**THE TASK**
Reproduce word for word the passage of the Redis data structures guide below, starting at "In this comprehensive" and ending at "any given scenario.".

**EXTRACT TO READ**
________________

Redis Data Structures Deep Dive: Mastering the Building Blocks

Explore Redis's rich data types and learn when and how to use each one effectively

Introduction

While many developers think of Redis as just a key-value store, it's actually much more powerful. Redis supports a rich set of data structures that go far beyond simple strings. Understanding these data structures and when to use them is crucial for building efficient, scalable applications.

In this comprehensive guide, we'll explore each Redis data structure in detail, with practical examples and performance considerations. By the end, you'll know exactly which data structure to choose for any given scenario.

Overview of Redis Data Structures

Redis provides seven core data structures, each optimized for specific use cases:

• Strings: The simplest data type, perfect for caching and counters
• Lists: Ordered collections ideal for queues and timelines
• Sets: Unordered collections of unique elements
• Sorted Sets: Sets with scores for ranking and leaderboards
• Hashes: Field-value pairs, like objects or records
• Streams: Append-only logs for real-time data processing
• Geospatial: Location-based data with geographic operations

Each data structure has specific commands, memory characteristics, and performance profiles. Let's dive deep into each one.

Strings: The Foundation

What are Redis Strings?

Strings are the most basic Redis data type and the building block for all other structures. A Redis string can store:

• Text data (UTF-8 encoded)
• Binary data (images, files)
• Serialized objects (JSON, XML)
• Numbers (for arithmetic operations)

String Commands

Basic Operations

# Set and get values
SET user:1000:name "John Doe"
GET user:1000:name

# Set with expiration (TTL in seconds)
SETEX session:abc123 3600 "user_data"

# Set only if key doesn't exist
SETNX config:maintenance "true"

# Set multiple values atomically
MSET user:1001:name "Jane" user:1001:email "jane@example.com"
MGET user:1001:name user:1001:email

Numeric Operations

# Increment/decrement operations
SET page:views 100
INCR page:views              # Returns 101
INCRBY page:views 10         # Returns 111
DECR page:views              # Returns 110
DECRBY page:views 5          # Returns 105

# Float operations
SET product:price 29.99
INCRBYFLOAT product:price 5.01  # Returns 35.0

String Manipulation

# Append to string
SET message "Hello"

________________

**DATA SECTION**
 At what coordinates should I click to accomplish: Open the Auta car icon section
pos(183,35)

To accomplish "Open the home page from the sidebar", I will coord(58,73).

________________

**THE REPLY**
In this comprehensive guide, we'll explore each Redis data structure in detail, with practical examples and performance considerations. By the end, you'll know exactly which data structure to choose for any given scenario.